Utility model registration No. 2518171

  The technique of Patent Document 1 is to prevent moisture by blocking moisture from the coil so that the coil does not absorb moisture, but it cannot be said that the moisture prevention measures are perfect. For example, if the environment in which the coil is wound around the bobbin is under humidity, it is meaningless to provide a moisture-proof ring. Further, when the moisture-proof ring is damaged due to some cause (for example, corrosion of the moisture-proof ring), the moisture outside the bobbin reaches the coil, so the moisture-proof effect is not perfect.

  An object of this invention is to provide the load sensor which can dehumidify in the condition where humidity increased.

  The load sensor of one embodiment of the present invention includes a sensor portion in a container, and the sensor portion includes at least a coil, and detects an applied load. A dehumidifying agent for dehumidifying the coil in the container is provided in the container. For this reason, it is possible to dehumidify even in a situation where the humidity inside the container has increased.

  The load sensor according to another aspect of the present invention includes a magnetic field generation unit and a coil that relatively moves in the magnetic field generated by the magnetic field generation unit. The coil is provided, for example, so that the magnetic field generated by the magnetic field generation unit passes through the inside. The magnetic field generation unit can be configured by a magnet, for example. The coil can be wound around a bobbin or can be an air core that is not wound around the bobbin. Further, in the load sensor of this aspect, the magnetic field generation unit and the coil inside the container are relatively displaced according to the displacement of the displacement member that is displaced according to the application of the load. For this reason, the present invention can be applied to an electromagnetic balance type load sensor, and a moisture-proof effect in the yoke of the electromagnetic balance type load sensor can be achieved.

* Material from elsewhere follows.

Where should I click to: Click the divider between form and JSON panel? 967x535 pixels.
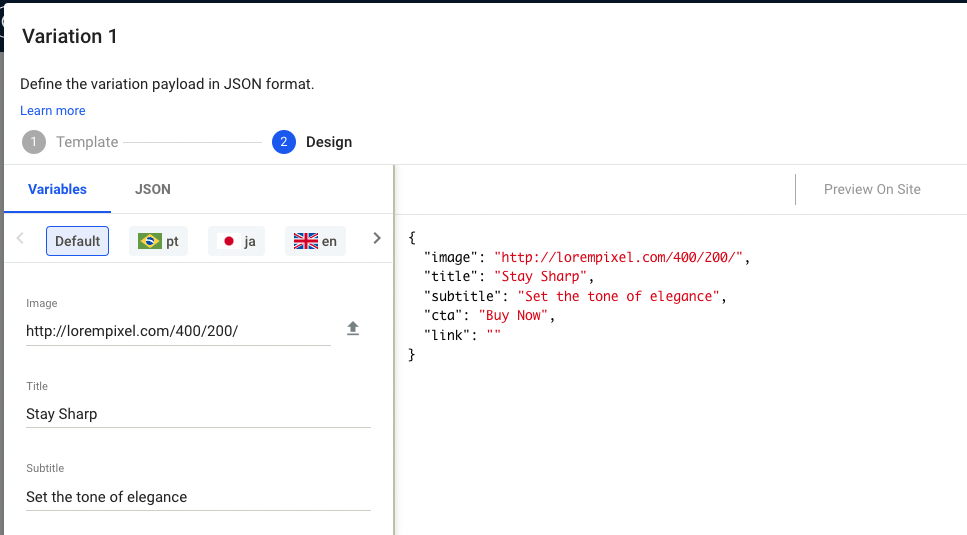pos(395,350)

  Furthermore, the load sensor according to another aspect of the present invention includes a container that is closed while leaving a gap. The container can be composed of, for example, a cylindrical body having one end opened and a lid that closes the opening. A displacement member enters the container through the gap, and the displacement member is displaced, for example, substantially linearly in response to the application of a load. The gap can be formed at any position of the container, but can also be provided, for example, in the lid.

  In the load sensor configured as described above, moisture enters the container through the gap, but even if the humidity changes due to changes in the surrounding environment, the dehumidifying agent is disposed in the container, so that the humidity increases. Therefore, there is almost no influence of the error due to the change of humidity on the measured value of displacement.

  In the load sensor according to another aspect of the present invention, the magnetic field generation unit and the coil are arranged close to each other. This improves the passage of the magnetic field to the coil.

  Furthermore, in the load sensor according to another aspect of the present invention, one of the magnetic field generation unit and the coil is a fixed unit and the other is a movable unit, and the movable unit is displaced according to the displacement of the load responsive member. The dehumidifying agent is disposed on the inner surface of the container. Or the dehumidifier is arrange | positioned at the fixing | fixed part. When the dehumidifying agent is disposed on the inner surface of the container or the fixed portion, it is preferably disposed in a non-contact manner with the movable portion.

  In the load sensor configured as described above, moisture enters the container through the gap, but even if the humidity changes due to changes in the surrounding environment, the dehumidifying agent is disposed in the container, so that the humidity increases. Therefore, the mass of the movable part does not increase, and the measurement value of the displacement has almost no influence of the error due to the change of moisture. In addition, since the dehumidifying agent is disposed in a non-contact manner on the movable part, the measured value is not further affected.

  The dehumidifying agent can be disposed on the inner surface of the container. If it arrange | positions to the inner surface of a case, the attachment will become easy and manufacture of a load sensor will become easy.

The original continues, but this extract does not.